◆ Exercise: Restate word for word only the lines running from the one with "Task: Open الخدمات" to the end of the data, both ends included. Omit any pictures.

◆ Supplied material:
^^^^
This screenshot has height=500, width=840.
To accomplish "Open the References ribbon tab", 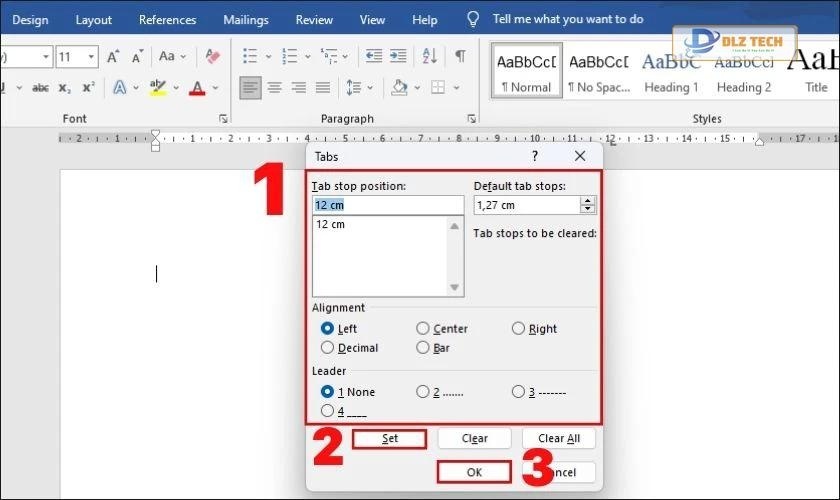I will pos(167,19).
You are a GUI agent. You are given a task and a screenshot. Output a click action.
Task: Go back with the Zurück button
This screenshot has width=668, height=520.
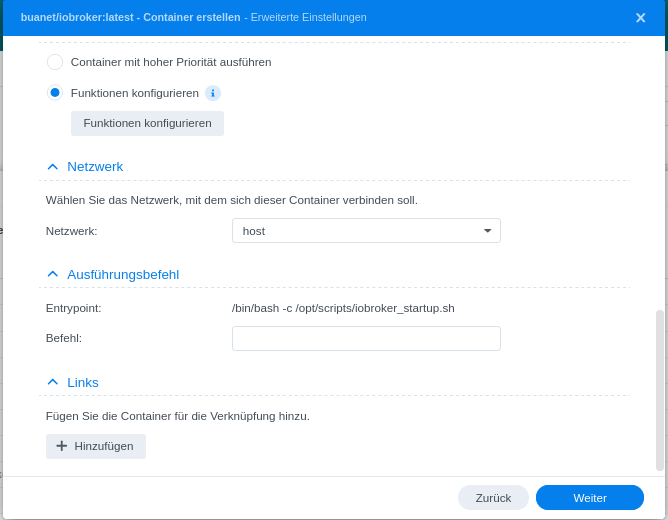(493, 498)
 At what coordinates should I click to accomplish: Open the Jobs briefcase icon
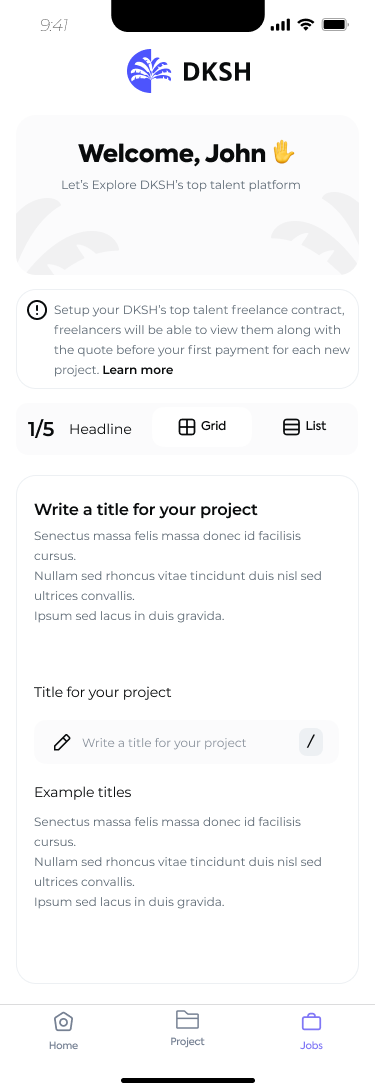click(x=311, y=1021)
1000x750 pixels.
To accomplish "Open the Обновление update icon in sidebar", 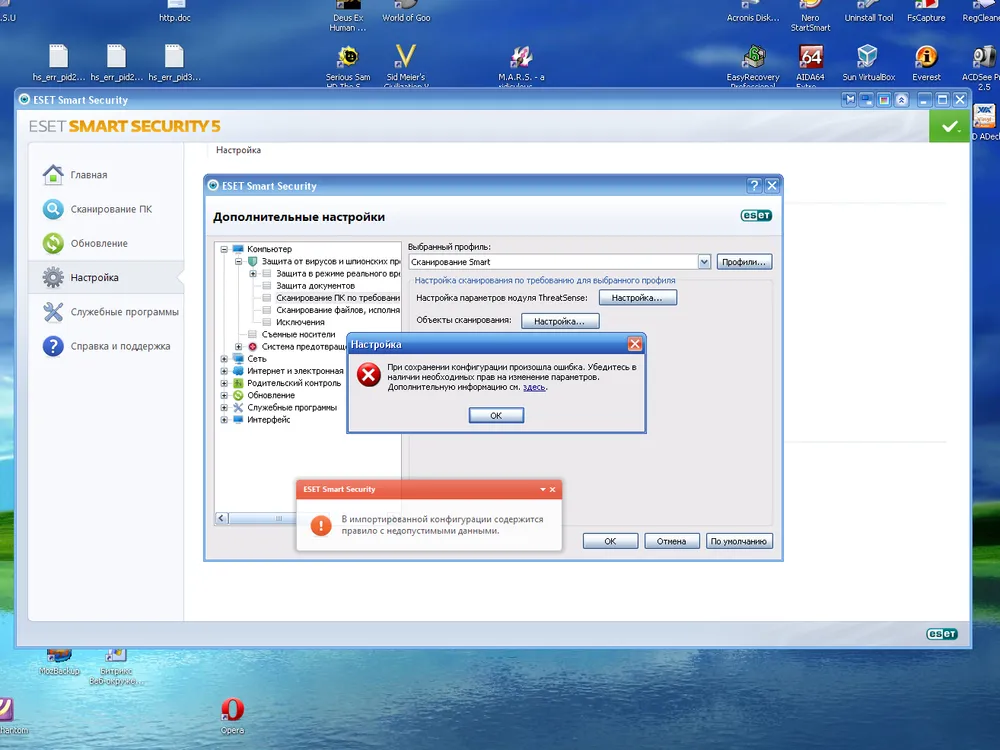I will tap(53, 243).
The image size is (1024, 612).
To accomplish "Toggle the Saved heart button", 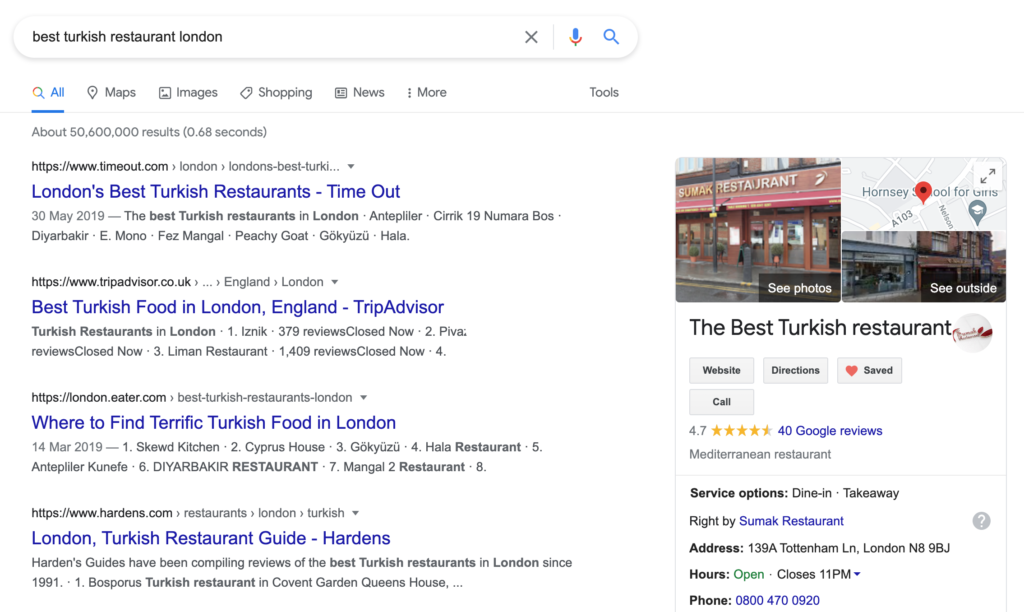I will tap(869, 370).
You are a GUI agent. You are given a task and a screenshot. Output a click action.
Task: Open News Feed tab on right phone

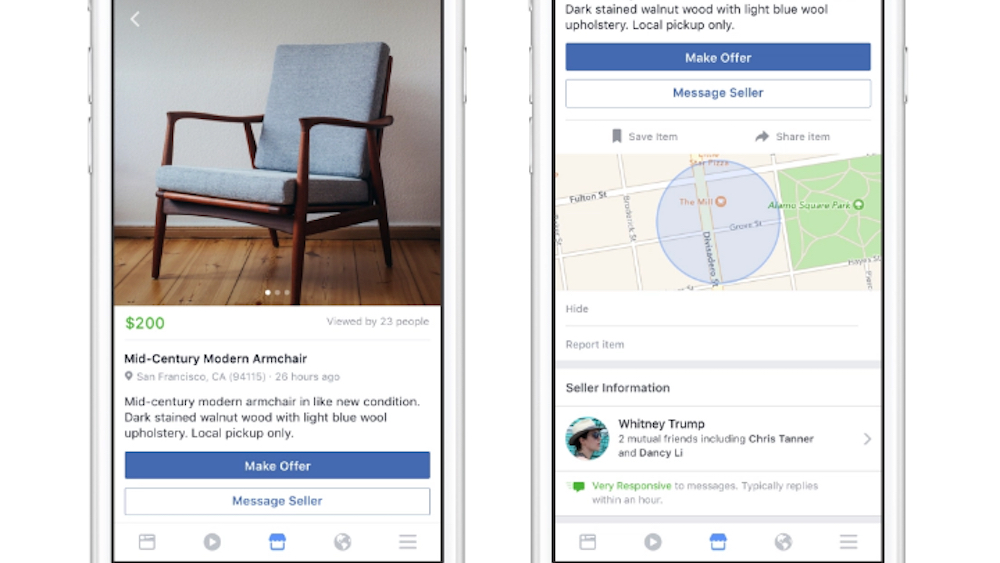587,542
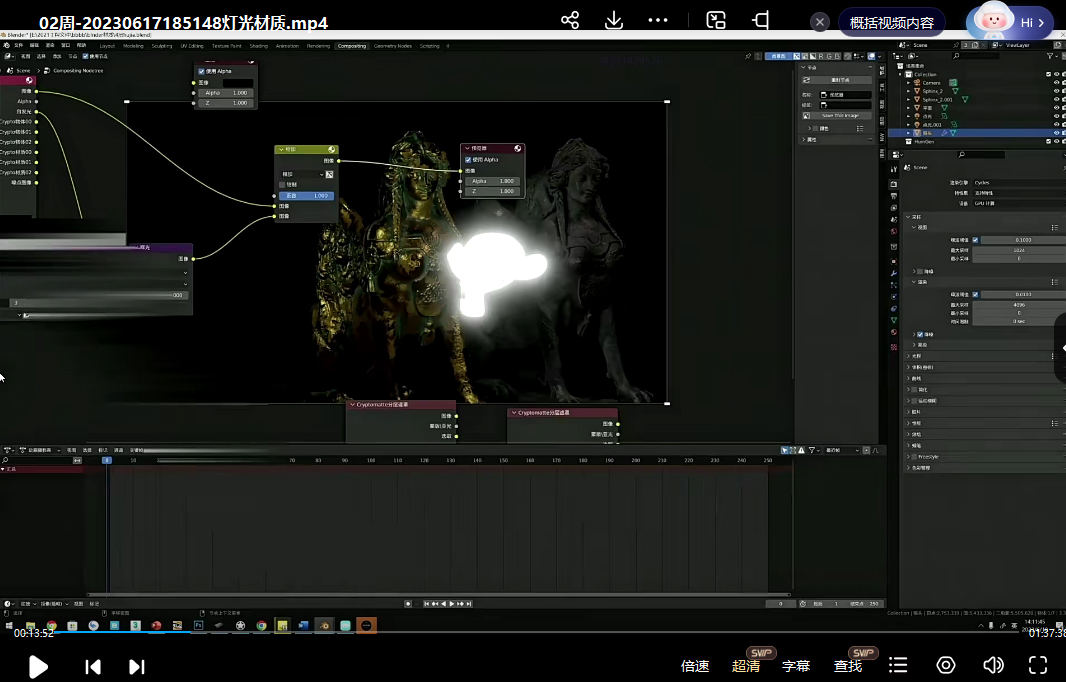
Task: Click the 查找 search button
Action: coord(848,666)
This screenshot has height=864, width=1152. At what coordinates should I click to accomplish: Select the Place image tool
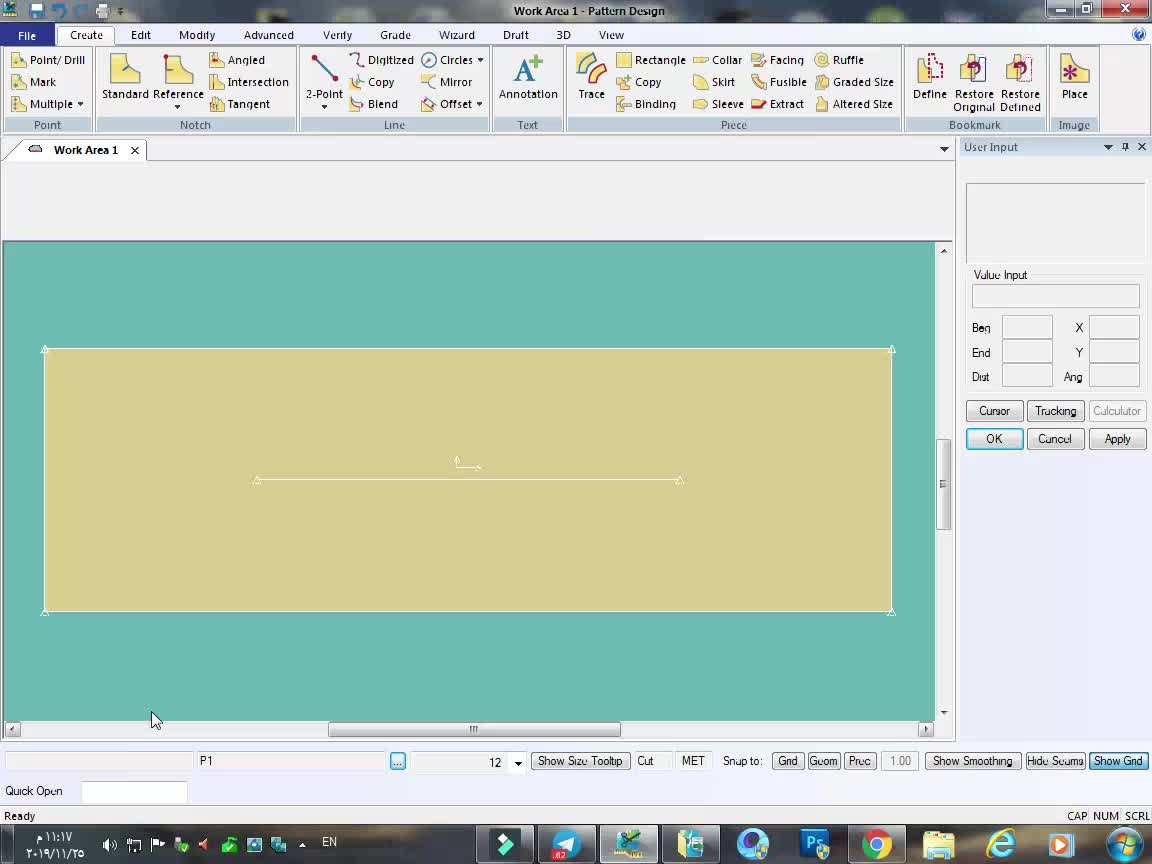1074,78
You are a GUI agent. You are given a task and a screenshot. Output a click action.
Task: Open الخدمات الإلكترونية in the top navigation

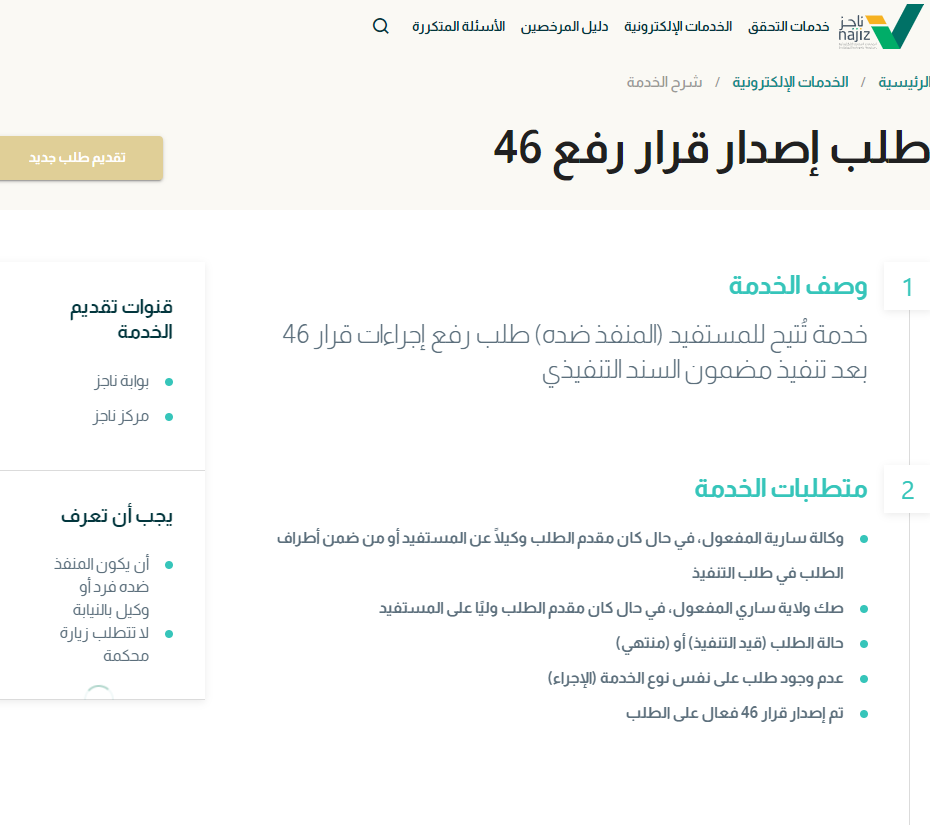[678, 26]
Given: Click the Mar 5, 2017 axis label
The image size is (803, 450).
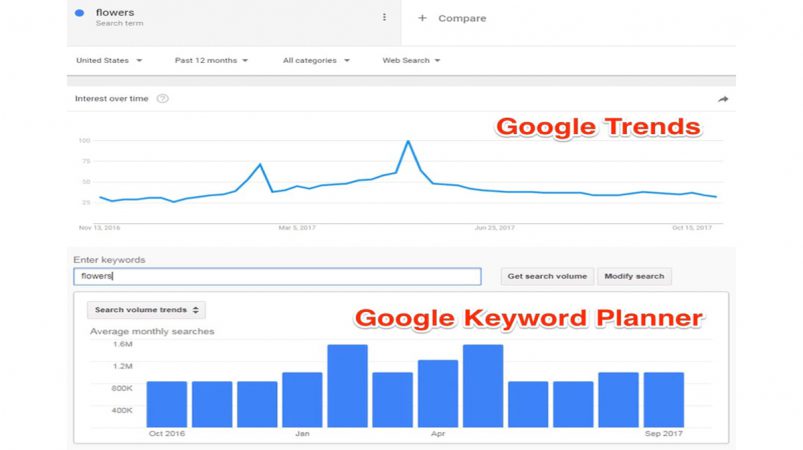Looking at the screenshot, I should pos(297,228).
^^^^
◆ Written solution:
Task: Open الخدمات الإلكترونية in the top navigation

[678, 26]
Given: Click the Mar 5, 2017 axis label
The image size is (803, 450).
Looking at the screenshot, I should pos(297,228).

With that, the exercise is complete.